Uniper’s 2022 results

Uniper recorded adjusted EBIT of -€10.9 billion in the 2022 financial year. Adjusted EBIT in the prior year amounted to €0.95 billion. Both numbers exclude Unipro, which is reported as Discontinued Operations and was deconsolidated as of year-end 2022.

Adjusted EBIT at the Global Commodities segment declined significantly year-on-year. Following very good earnings in the prior year, the decline is mainly attributable to the gas business, which is being adversely affected by higher replacement procurement costs due to the curtailment of Russian gas volumes from June 14, 2022. At the end of August 2022, this negative impact was further exacerbated by the complete freezing of the gas supply. In order to fulfill its customer contracts and ensure security of supply, Uniper has been forced to buy gas, primarily on the spot market, at high prices. The adjusted EBIT contribution from the other parts of the gas business was positive due to portfolio optimization.

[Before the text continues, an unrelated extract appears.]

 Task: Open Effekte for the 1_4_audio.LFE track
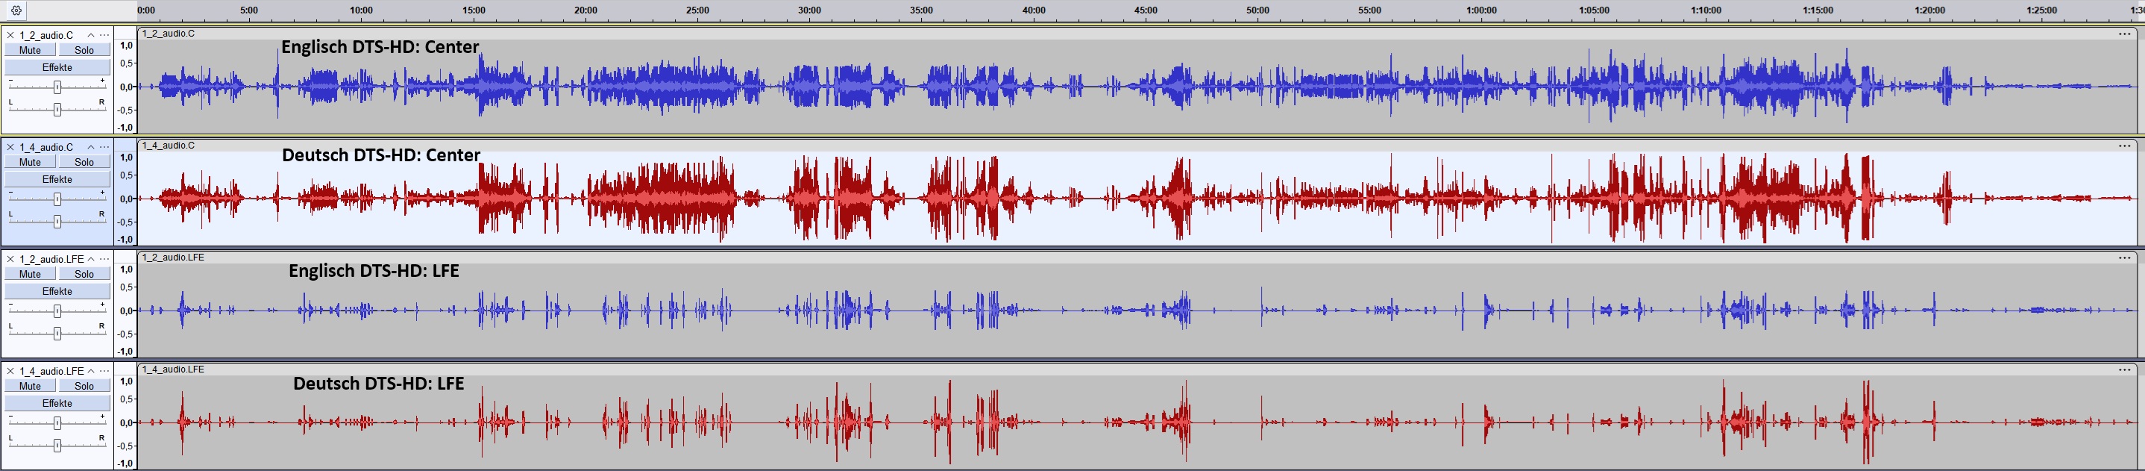[x=57, y=403]
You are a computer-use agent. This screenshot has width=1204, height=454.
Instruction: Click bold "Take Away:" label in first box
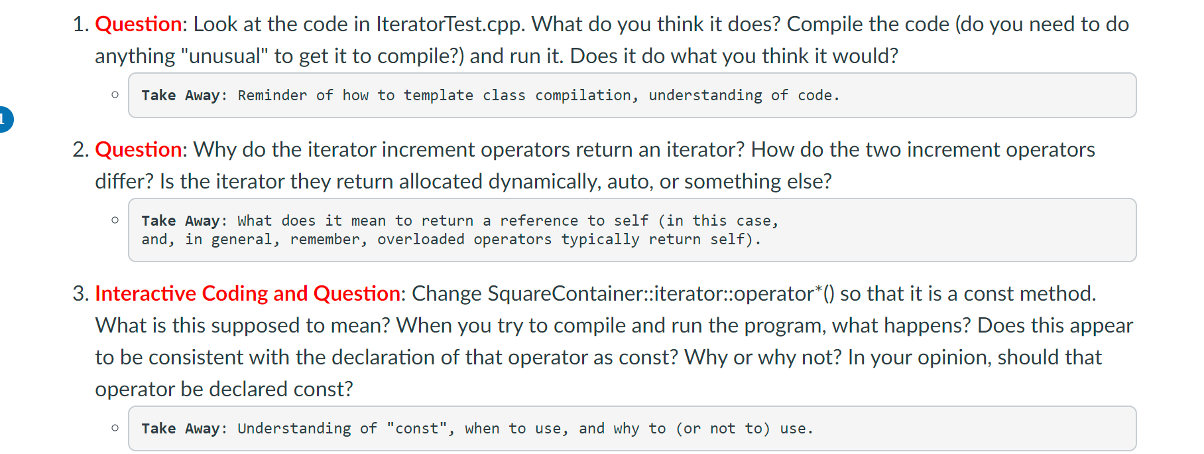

The interruption of LNG deliveries from Freeport LNG terminal in the United States due to fire damage to its infrastructure adversely affected the international portfolio, as did the non-recurrence of extraordinary optimization income recorded in the prior year due to extremely cold weather.

The European Generation segment’s adjusted EBIT was significantly above the prior-year level. The sharp increase is particularly attributable to positive earnings streams from margins in the fossil-fueled power generation business due to significantly higher spreads. Higher delivery and procurement costs for hard coal as part of Uniper’s transitional strategy to diversify its coal procurement negatively affected adjusted EBIT relative to the prior year.

The disposal of Schkopau power station in the third quarter of 2021, lower income from the U.K. capacity market, and higher depreciation expense, particularly at the fossil-fueled generation fleet, adversely impacted adjusted EBIT. The nuclear energy business in Sweden was mainly impacted by higher adjusted EBIT-relevant additions to the provision for asset retirement obligations due to inflation, as well as unplanned unavailabilities.

Adjusted net income, which largely tracks adjusted EBIT, stood at -€7.4 billion after twelve months, significantly below the prior-year figure of €0.75 billion, both figures excluding Unipro.

The IFRS net loss at year-end 2022 of €19.1 billion contains about €13.2 billion of realized additional cost for procuring replacement gas and about €5.9 billion of future losses that are anticipated because of future procurement costs to replace undelivered Russian gas. Uniper had previously reported a net loss totaling roughly €40 billion for the first nine months of the 2022 financial year resulting from already realized losses and anticipated future losses relating to the costs of procuring replacement gas based on significantly higher market prices at that time.